Elizabeth Catlett no representó a las mujeres negras: las restituyó como sujetas históricas. Su obra —grabado y escultura— desmontó la mirada dominante del arte del siglo XX, que había reducido a las mujeres, y en particular a las mujeres negras, a figuras marginales o decorativas. En su lugar, construyó cuerpos sólidos, rostros firmes y gestos contenidos que hablan de trabajo, resistencia y dignidad. 

La trayectoria de Elizabeth Catlett está documentada de manera consistente por instituciones como el Smithsonian American Art Museum, el National Museum of Women in the Arts y el Museum of Modern Art. Todas coinciden en un punto central: su obra se fundamenta en la experiencia de las mujeres negras, atravesada por la pobreza, el racismo y la exclusión estructural. Pero ese centro no se narra desde la compasión, sino desde la fuerza.

La serie The Negro Woman —posteriormente titulada The Black Woman— constituye el núcleo político de su producción. Allí, Catlett no describe: declara. Cada imagen es una afirmación histórica. En piezas como I Am the Black Woman, la figura femenina se convierte en portavoz de una memoria colectiva marcada por la esclavitud, el trabajo agrícola, la maternidad forzada y la supervivencia.

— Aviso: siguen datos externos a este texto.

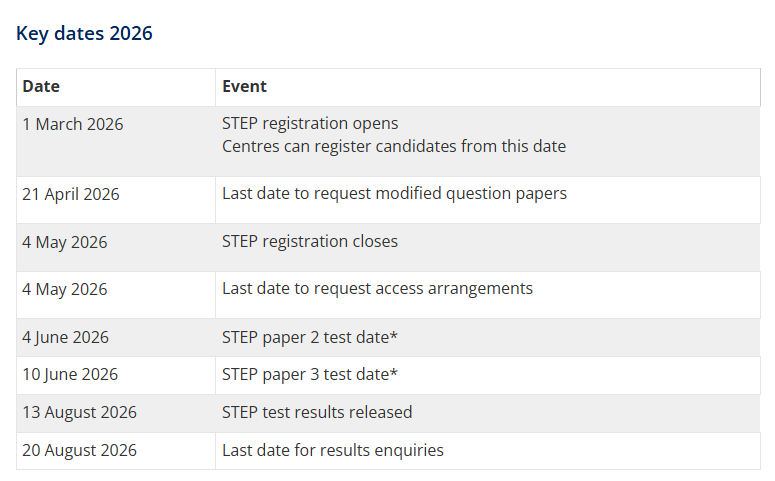Select the '21 April 2026' date cell
The width and height of the screenshot is (775, 481).
tap(71, 194)
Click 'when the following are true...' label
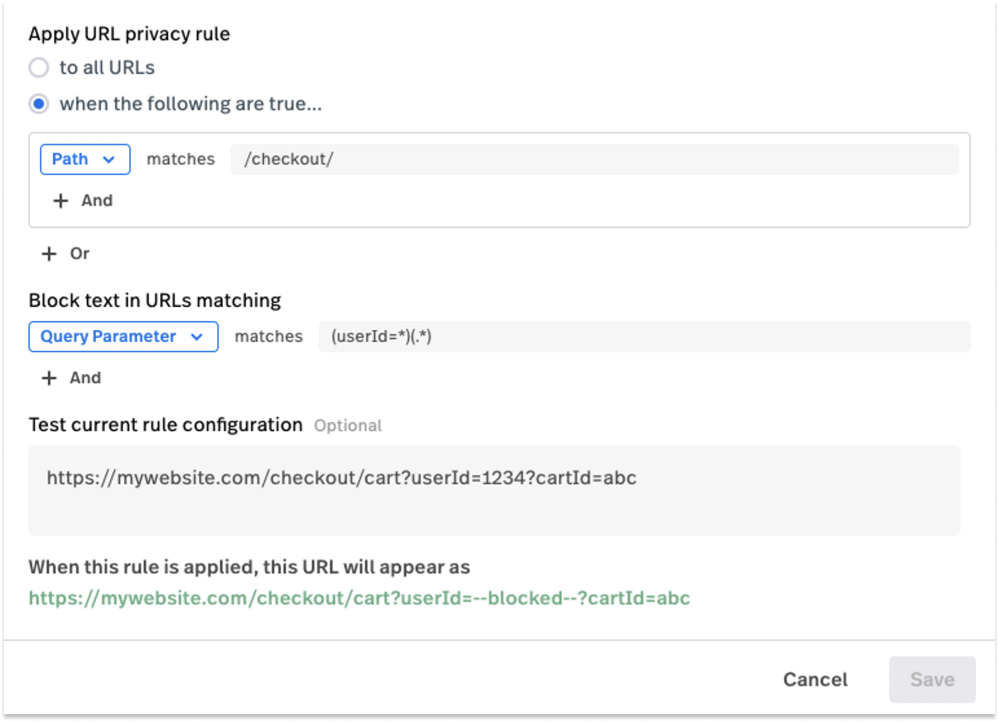The width and height of the screenshot is (999, 722). pyautogui.click(x=190, y=104)
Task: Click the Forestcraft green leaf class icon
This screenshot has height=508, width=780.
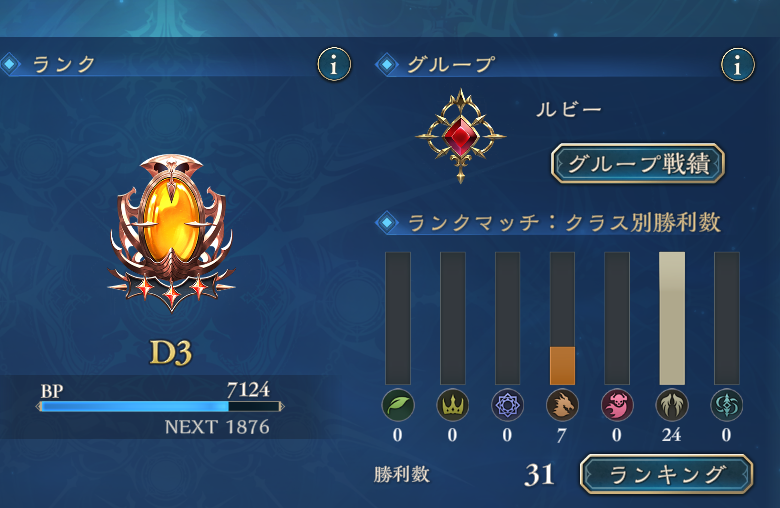Action: (398, 405)
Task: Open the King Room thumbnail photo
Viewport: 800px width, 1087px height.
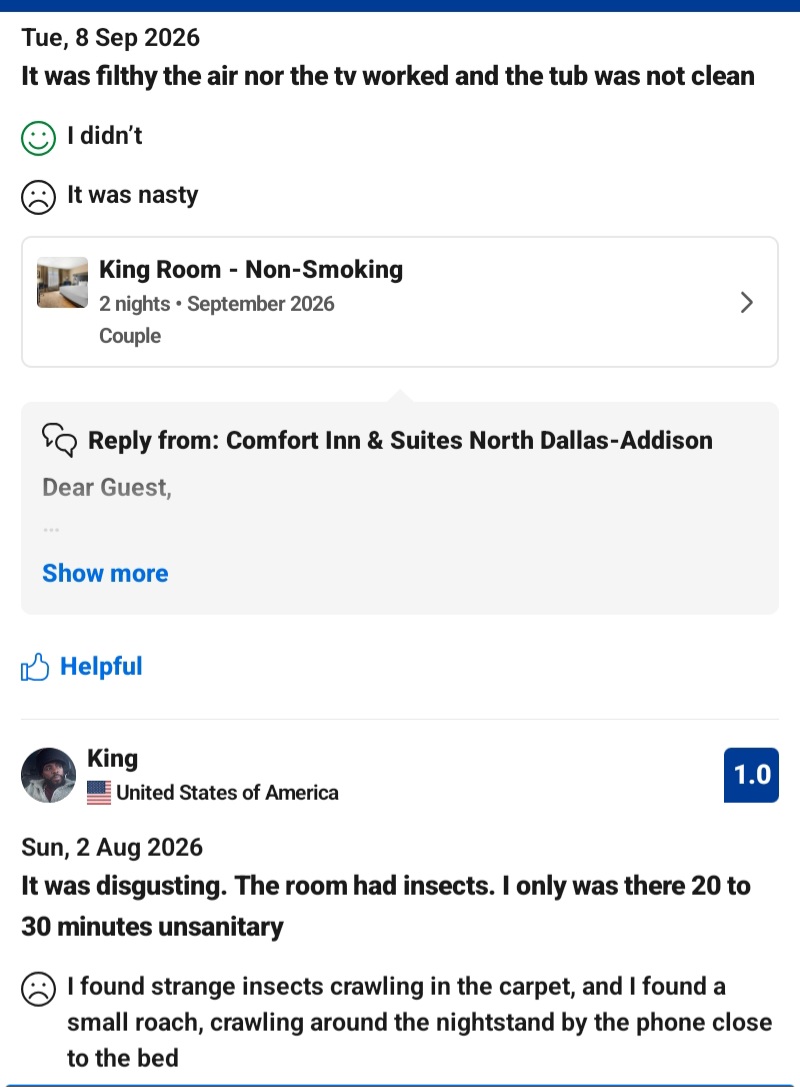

No es una serie estética; es un archivo visual de la opresión y, al mismo tiempo, de la resistencia.

Ese gesto se radicaliza en obras como Sharecropper. El rostro de la mujer campesina, cubierto por un sombrero amplio, no oculta su identidad: la concentra. La mirada frontal, directa y sin concesiones, rompe con la tradición de la representación subordinada de los cuerpos negros en el arte occidental. El Art Institute of Chicago ha destacado esta pieza como una de las imágenes más contundentes del siglo XX en torno a la dignificación del trabajo racializado. No es un retrato: es una denuncia.

La dimensión política de Catlett no se limita al tema. Está en la forma y en el lugar desde los que produce. En 1946 se instala en México e integra el Taller de Gráfica Popular, un espacio en el que el arte se concibe como una herramienta de intervención social. Ese tránsito marca un punto de inflexión. Su obra deja de dialogar únicamente con la tradición afroamericana y se inscribe en una práctica latinoamericana de arte político, vinculada a las luchas obreras, campesinas y anticoloniales.

El Museum of Modern Art recoge declaraciones de la propia artista en las que afirma su interés por el arte público y su identificación con el muralismo y el grabado como lenguajes accesibles. En México encuentra una forma de producir para la gente y no para el mercado. Esa decisión redefine su carrera y le otorga una dimensión transnacional que hoy es central en su lectura crítica.

Desde esa posición, Catlett articula lo que hoy se reconoce como una mirada interseccional, aunque el término no formara parte del debate en su tiempo. Su obra cruza sistemáticamente tres ejes: raza, género y clase. Las mujeres que aparecen en sus grabados y esculturas no son símbolos abstractos. Son trabajadoras, madres, jornaleras, organizadoras. Son cuerpos atravesados por sistemas de opresión, pero también por una capacidad de resistencia que Catlett eleva a escala monumental.

Esa lectura está respaldada por la crítica contemporánea. La National Gallery of Art la define como una artista revolucionaria que enfrentó, desde la práctica artística, las injusticias raciales y económicas en Estados Unidos y en México. El National Museum of African American History and Culture enfatiza su conciencia de las jerarquías raciales en ambos países y su capacidad para articular esas experiencias en una misma producción visual.

Catlett no solo habla desde la experiencia afroamericana en Estados Unidos. También observa y responde a las formas de exclusión racial en México, donde la negritud ha sido históricamente invisibilizada. Su obra, entonces, no es solo afroamericana: es un puente político entre contextos que comparten estructuras de desigualdad, aunque se expresen de manera distinta.

El costo de esa posición no fue menor. Diversas fuentes institucionales documentan cómo su activismo la convirtió en una figura incómoda para el gobierno estadounidense durante la Guerra Fría. Fue vigilada, cuestionada y, en la práctica, marginada por su cercanía con movimientos de izquierda y por su trabajo en México. Ese dato no es anecdótico. Permite entender que su obra no solo denunció el poder, sino que también fue sancionada por él.

Hoy, su legado se consolida en retrospectivas y colecciones que la sitúan entre las artistas fundamentales del siglo XX. Pero reducirla a una figura histórica sería un error. Su trabajo sigue vigente porque las estructuras que denunció —racismo, explotación laboral, subordinación de las mujeres— no han desaparecido.

Elizabeth Catlett abrió un espacio en la historia del arte y lo hizo desplazando el centro mediante la puesta en el lugar donde antes no estaba la mujer negra trabajadora. No como excepción, sino como una norma, una propuesta profundamente política.